Father and daughter form a complementary team.

“I'm hands on,” Krista said. “My dad is brilliant with the business and with racing, and reading a Racing Form. He started out in claiming, but I would venture to guess he may not even know how to put a halter on. He was never hands on. But brilliant with the rest of it. But for me, I always loved the horses.

And then I am just lucky in a sense, because I ended up by osmosis really falling in love with the industry.”

Another obviously valued member of the team is trainer Curtis Garrison, who they brought on board after buying Solera Farm in Williston, Florida in 2005.

“After we bought the farm, we wound up hiring Curtis,” Seltzer said. “He is one of the two best day's work I've ever done in my life. He is irreplaceable. It's not only his training and his ability to do what he does, but he looks after everything and he takes care of my daughter and the farm and me. For the rest of his life, he will be with me, no matter what.”

Among the horses Seltzer has bred in his six decades in the racing industry is 1985 GI Preakness Stakes winner Tank's Prospect (Mr. Prospector), as well as graded winners Surgical Strike (Red Giant), Sky Treasure (Sky Mesa), Sparkling Review (Lemon Drop Kid) and Customer Base (Lemon Drop Kid). He also campaigned multiple graded winner Field Commission (Service Stripe).

But asked for a favorite, Seltzer names a former claimer from his early days in the racing business.

“I remember I claimed a horse in 1964–something like that–a horse called Going Abroad,” Seltzer said. “I claimed him for $10,000 and he wound up winning the Arlington Handicap and a whole bunch of stakes. It was an unbelievable experience for me.”

He continued, “I look at all the photographs on my wall and I go all the way back, so many years and so many pictures. It's hard to pick one over the other. You look at your wall and you're just happy with where you are.”

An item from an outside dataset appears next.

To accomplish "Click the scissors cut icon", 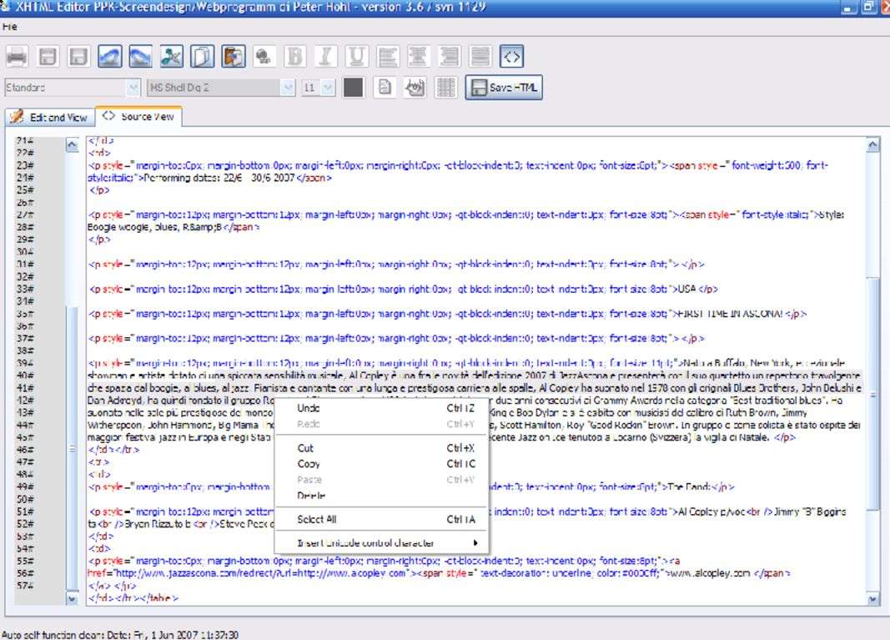I will click(173, 56).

Seltzer began dispersing his stock at the OBS June sale to dissolve a partnership. The dispersal continues at Keeneland this month and at the breeding stock sales in November, which will include Lucrezia, in foal to Curlin, as well as her weanling colt by Flightline.

Lucrezia | SV Photography

“We are dispersing our entire horse operation, as you know,” he said. “Not because we want to, but because of some circumstances that have come up. Hopefully, my daughter and a couple of good friends of mine will buy some of these horses. But it's time for us to cut back anyway. Curtis is getting older and so am I. I am 90. A lot of the babies and a lot of the families that we built will go on for years, but I won't. I doubt that I will live to be 110.”

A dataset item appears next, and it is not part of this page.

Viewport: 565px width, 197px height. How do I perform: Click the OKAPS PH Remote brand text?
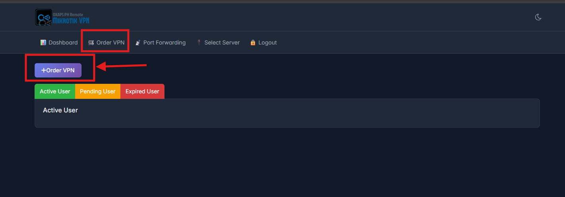68,14
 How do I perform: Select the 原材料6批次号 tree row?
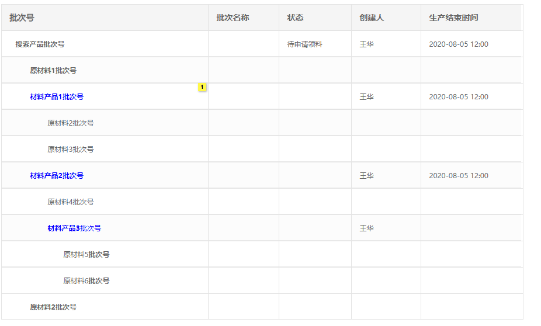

But Seltzer doesn't sound like someone ready to sit at home and rest on his laurels.

“We have a tremendous amount of money coming in in the next three or four years,” he said. “We have to reinvest it and I want to do it in this area that I live in. When I came here, the farm was the first thing I ever bought in my life that I didn't expect to be worth more money later. I loved it and I wanted to be involved and it was beautiful. And it turns out this whole area, Ocala, Williston, is growing like a weed. It's unbelievable. So we happen to be in a great place to reinvest the money we have coming in. I have a great guy, Evan Pitts, with me to help me do it and we are going to look for things to do in this area, not only because it's a prolific area that is growing, but it's nice to have it here and my daughter is here and can enjoy seeing the investments we make. It will be in this area, but not necessarily in the horse business.”

Of his time in the racing industry, Seltzer said, “It's been a lovely relationship. I have been in this for about 64 years and I've loved every minute of it.”